▶ Given data:
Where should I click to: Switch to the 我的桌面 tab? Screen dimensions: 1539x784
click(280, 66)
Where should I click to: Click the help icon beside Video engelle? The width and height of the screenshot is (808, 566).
...
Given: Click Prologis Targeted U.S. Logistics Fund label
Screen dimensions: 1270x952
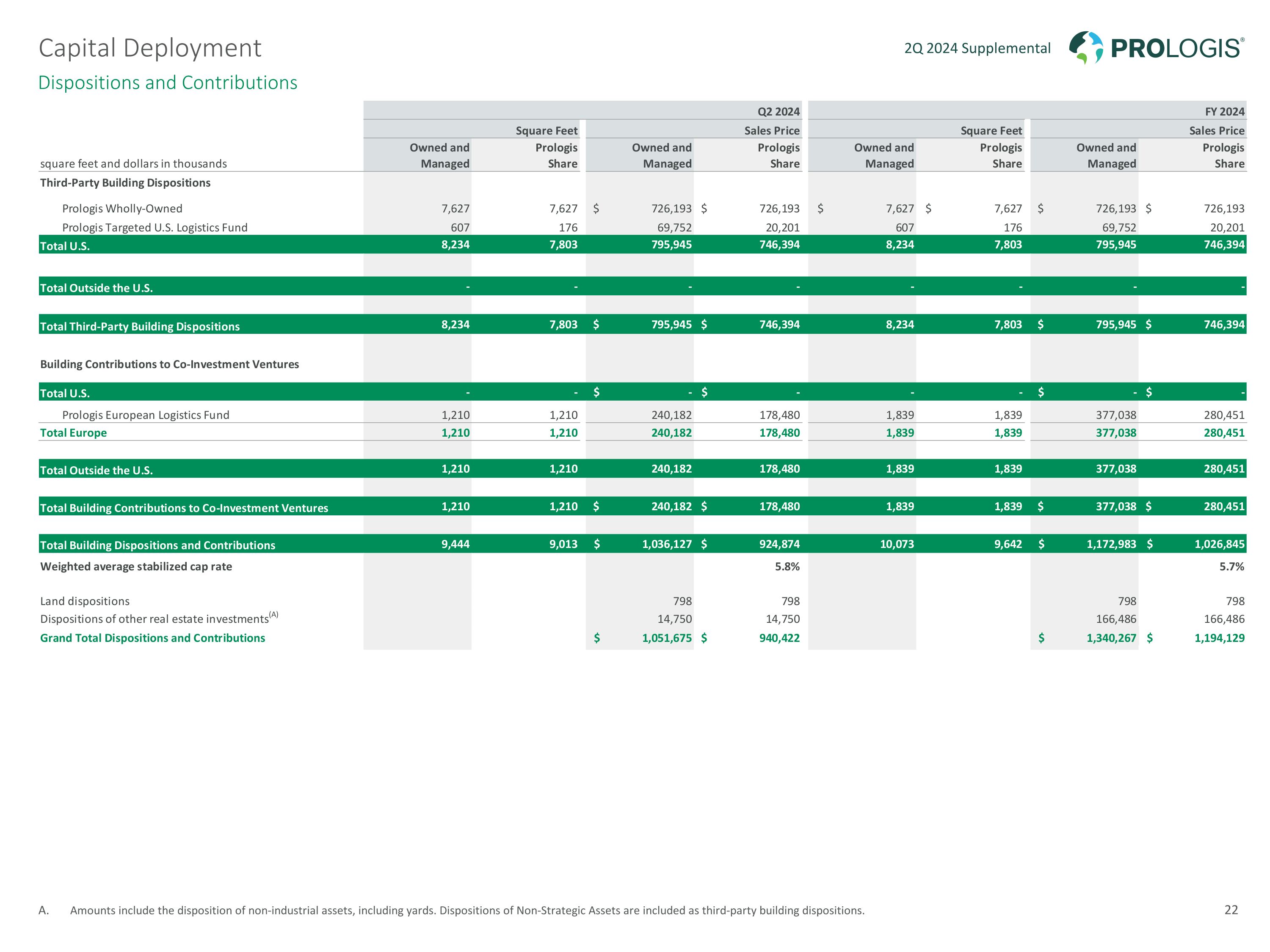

▶ Stated exercise:
Rewrite everything from the line containing "Where should I click to: Switch" down to the line containing "Where should I click to: Click", swapping "help icon" for "info icon" and leaving all else as it is.

▶ Output below:
Where should I click to: Switch to the 我的桌面 tab? Screen dimensions: 1539x784
click(280, 66)
Where should I click to: Click the info icon beside Video engelle? The width and height of the screenshot is (808, 566).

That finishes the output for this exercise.